►
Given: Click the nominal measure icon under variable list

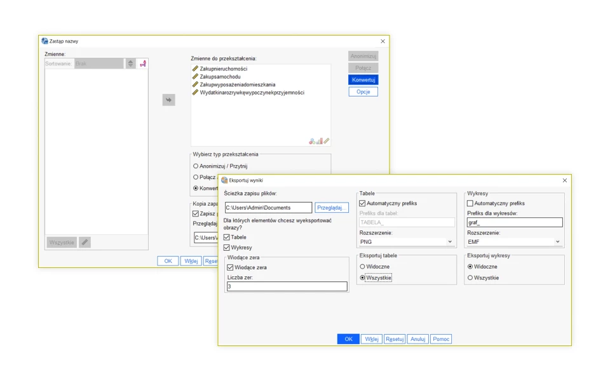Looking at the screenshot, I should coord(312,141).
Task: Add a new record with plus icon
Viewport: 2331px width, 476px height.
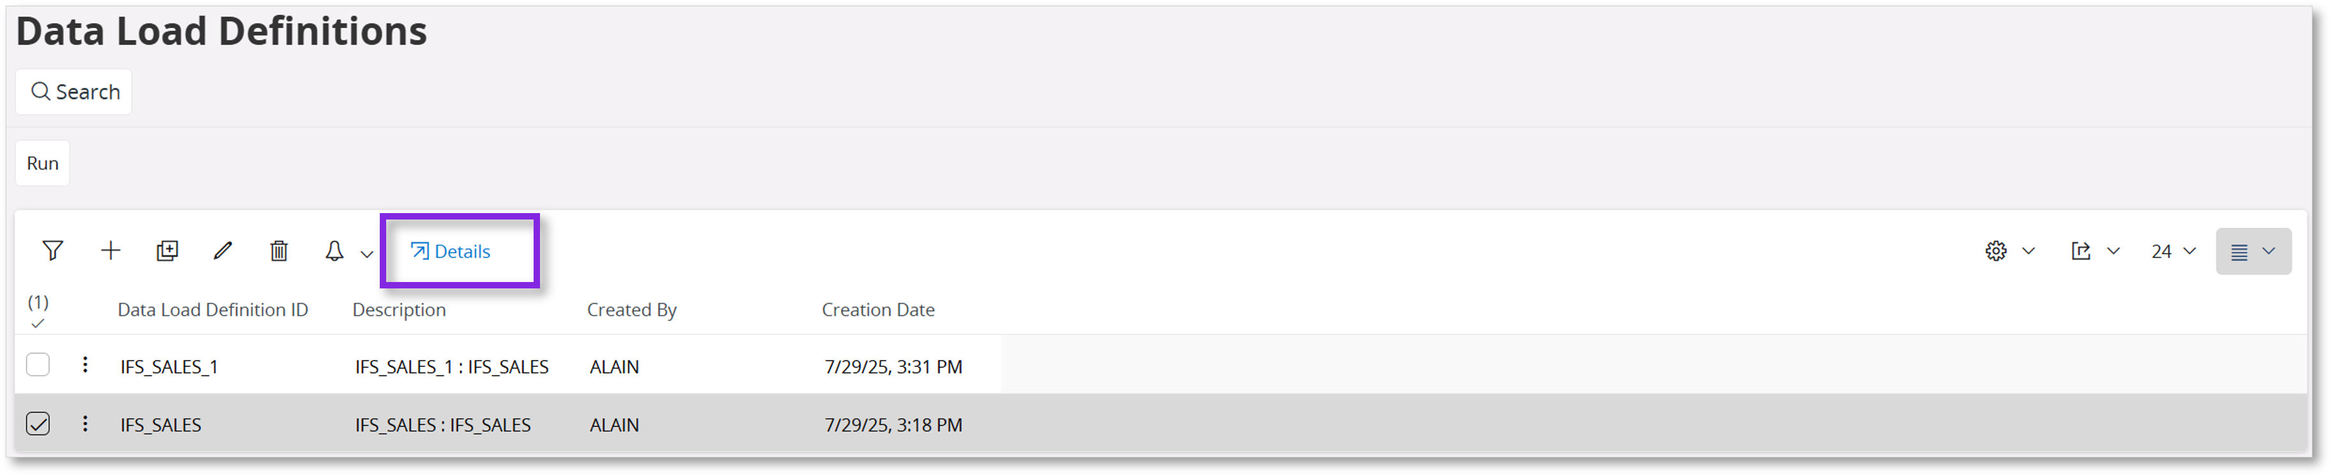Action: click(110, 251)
◄
►
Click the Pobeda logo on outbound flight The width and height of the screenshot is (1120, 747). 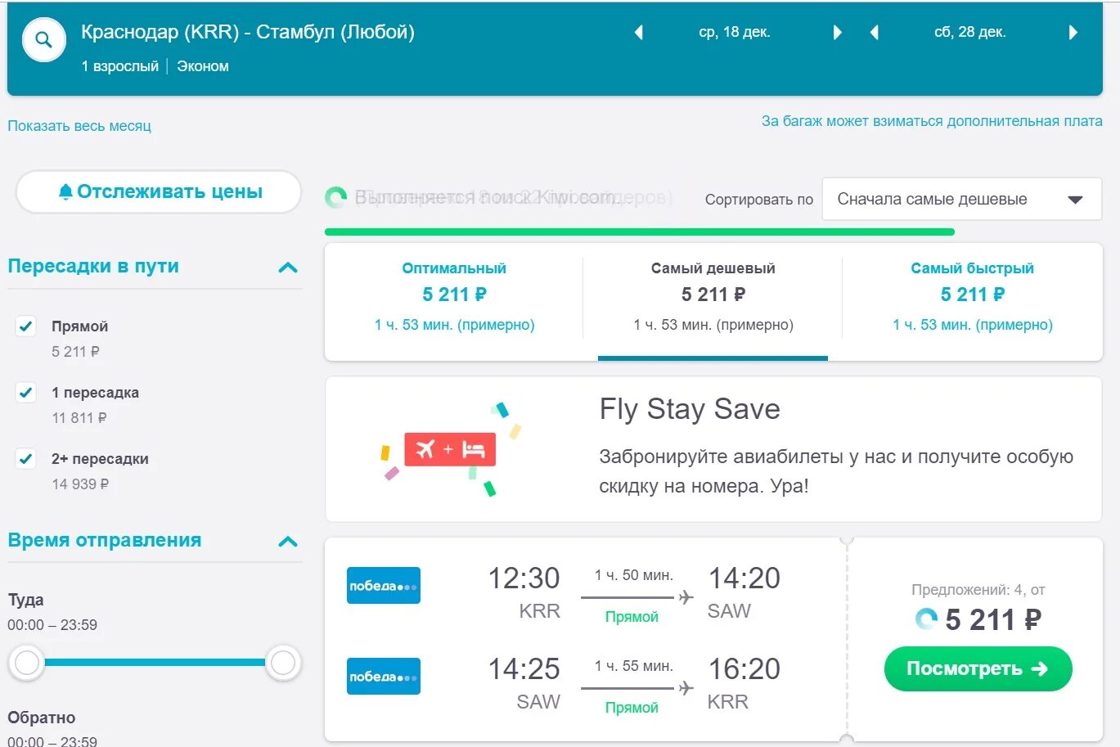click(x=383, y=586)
◄
►
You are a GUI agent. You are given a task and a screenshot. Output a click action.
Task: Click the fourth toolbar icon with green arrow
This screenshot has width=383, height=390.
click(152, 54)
◄
Consider the material above. Report how many of its lines contain the word "with", and nothing more.

Task result ▸ 2